It was from them that I learned of the intelligence that lurks in nonhuman nature…leaving one open to a world all alive, awake and aware. It was from such small beings that my senses first learned of the countless worlds within worlds that spin in the depths of this world that we commonly inhabit, and from them that I learned that my body could, with practice, enter sensorially into these dimensions.[2]

Over the years, he found that he was experiencing hitherto-unexplored levels of consciousness. When a shaman spoke of a “power” or “presence” in the corner of his house, Abram realised that a sunbeam illuminating a column of dust was indeed a power, an active force that not only imbued the air currents with warmth but altered the mood of the room. When walking on dirt paths through the landscape, he learned to slow his pace and become conscious of the spiritual and physical difference between one hill and another.

For most of us, immersed as we are in urban life and increasingly retreating from the world of nature into technology, such an experience is alien. Where we see a range of separate beings and phenomena, tribal people see a continuum of time and space, where animals, plants and humans are all permeated by an immanent sacred force that draws them into a synthesised whole. For millennia, long before the development of urban civilisation, this was probably how most humans experienced the natural world.

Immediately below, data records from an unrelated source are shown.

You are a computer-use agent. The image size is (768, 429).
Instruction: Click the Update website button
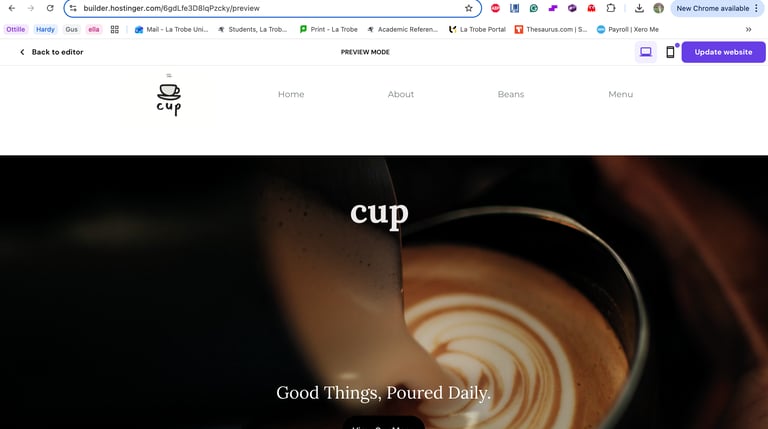pyautogui.click(x=723, y=52)
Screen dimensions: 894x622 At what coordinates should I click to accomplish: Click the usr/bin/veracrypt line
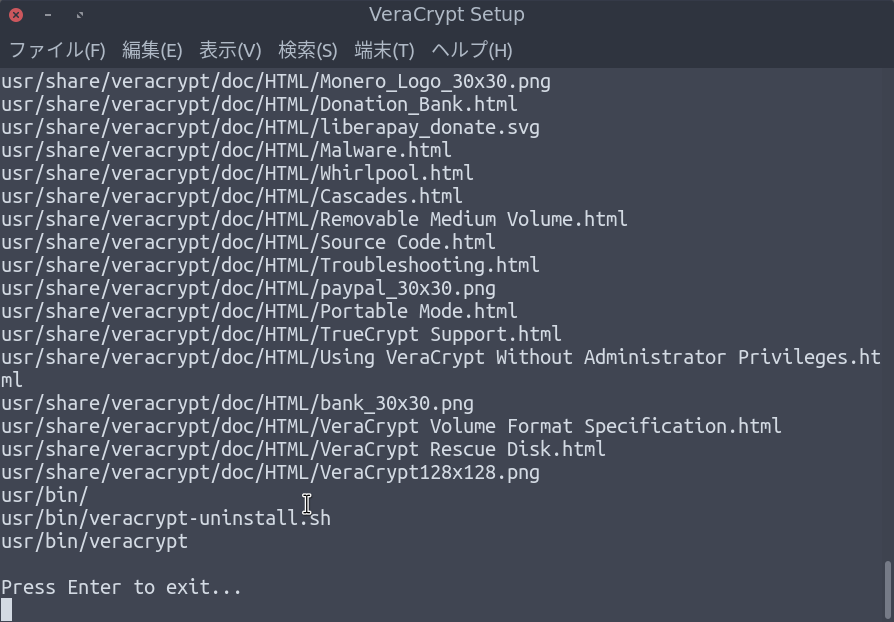click(94, 541)
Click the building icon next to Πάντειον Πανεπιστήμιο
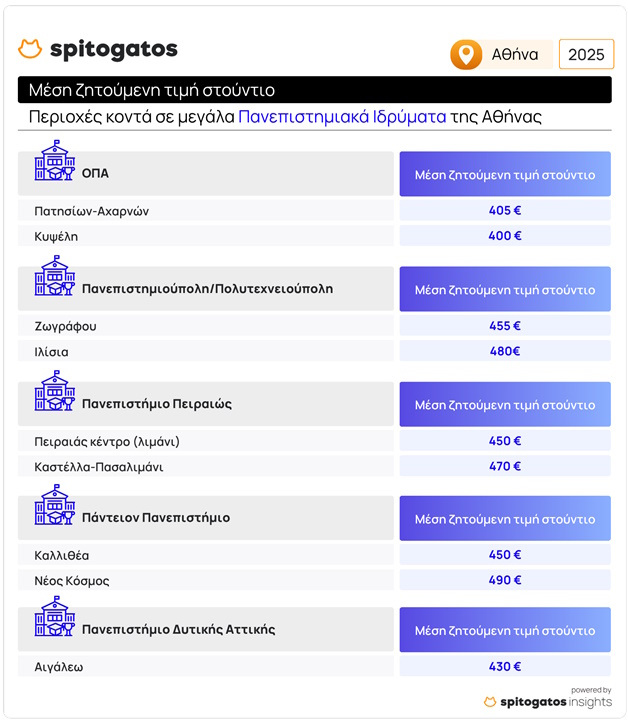The height and width of the screenshot is (722, 628). [55, 505]
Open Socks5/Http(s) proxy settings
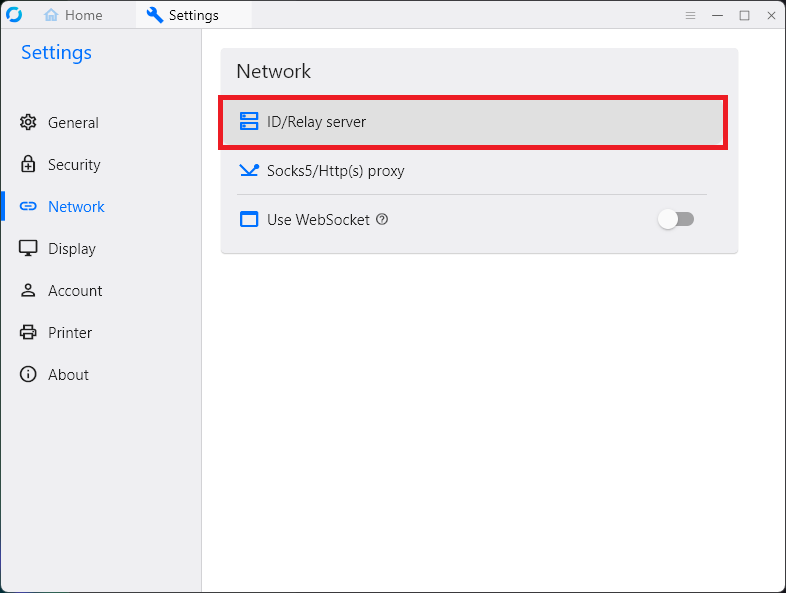Viewport: 786px width, 593px height. (335, 171)
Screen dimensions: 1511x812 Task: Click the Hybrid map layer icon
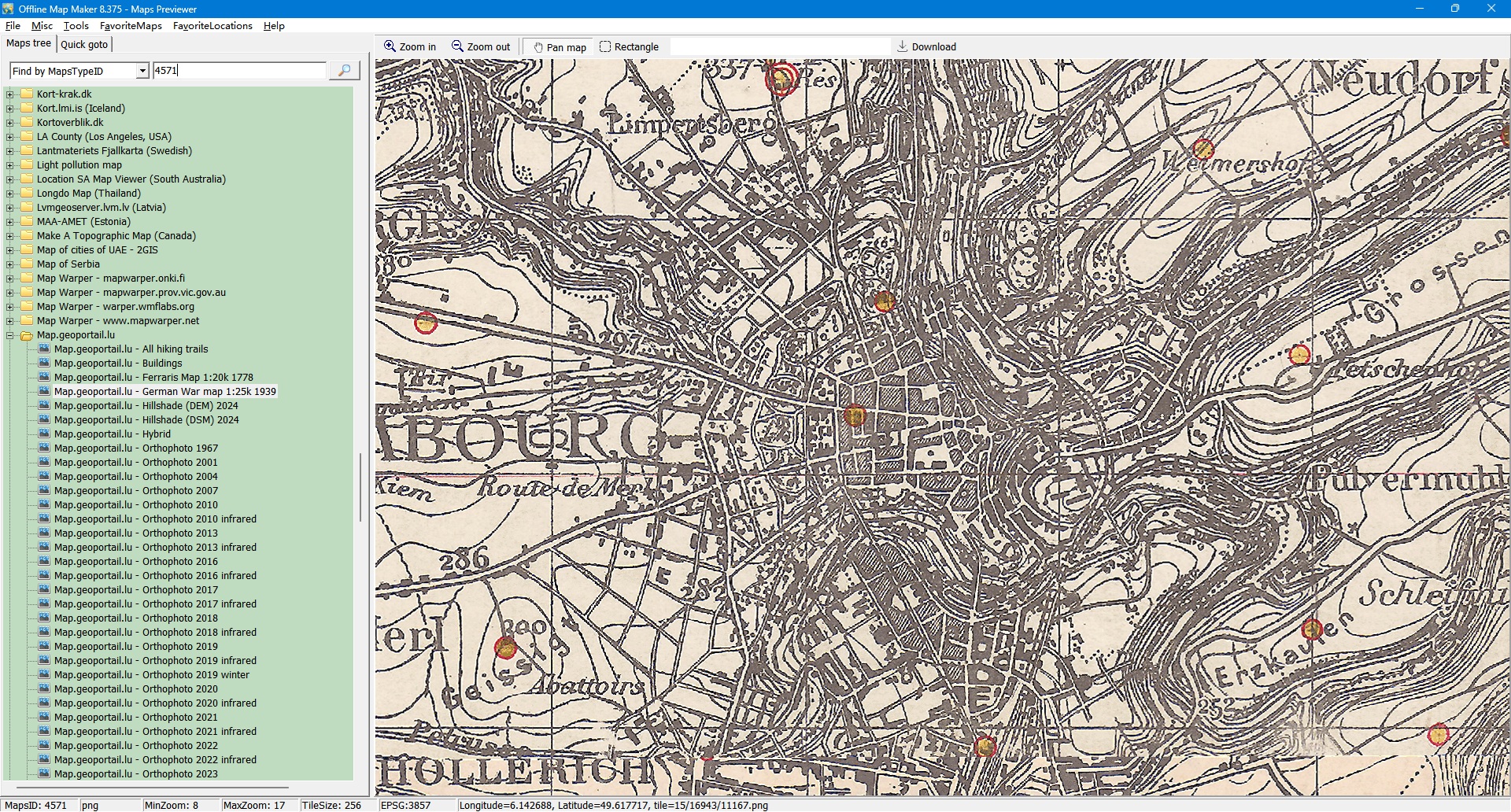pyautogui.click(x=44, y=434)
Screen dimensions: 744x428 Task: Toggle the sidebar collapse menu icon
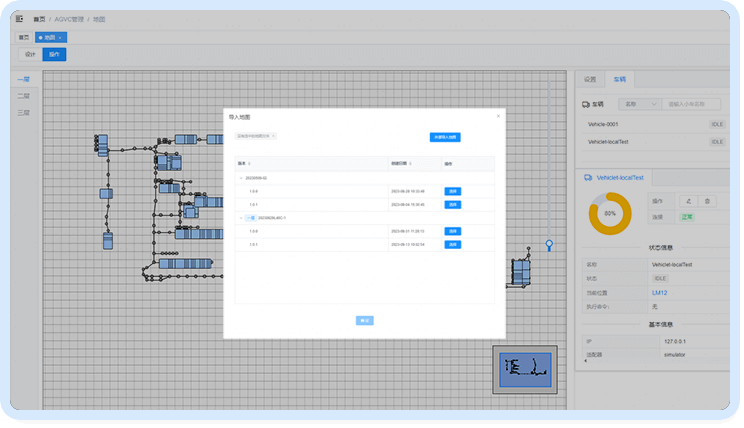(x=19, y=18)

The first Western explorers assumed that the “uncivilised natives” they encountered held these strange beliefs because their brains were insufficiently developed. But the French anthropologist Lucien Lévy-Bruhl (1857–1939) was convinced that they were neurologically identical with our own.[3] When faced with a practical problem, they were able to respond quickly and efficiently, solving it with skill and insight. Their minds were not different from ours, he concluded; they simply relied on different regions of the brain. Modern neurologists would probably agree. They have pointed out that while we in the modern West tend to rely more on the left hemisphere of the brain, the home of rational and pragmatic thought, tribal people have a right-hemispheric worldview, which identifies connection between things; indeed, the right hemisphere is the source of poetry, music, art and religion. Lévy-Bruhl used the term “participation” to describe the logic of indigenous people, who experience not just humans and animals but apparently “inanimate” objects, such as stones and plants, as having a life of their own, each participating in the same mode of existence and influencing each other.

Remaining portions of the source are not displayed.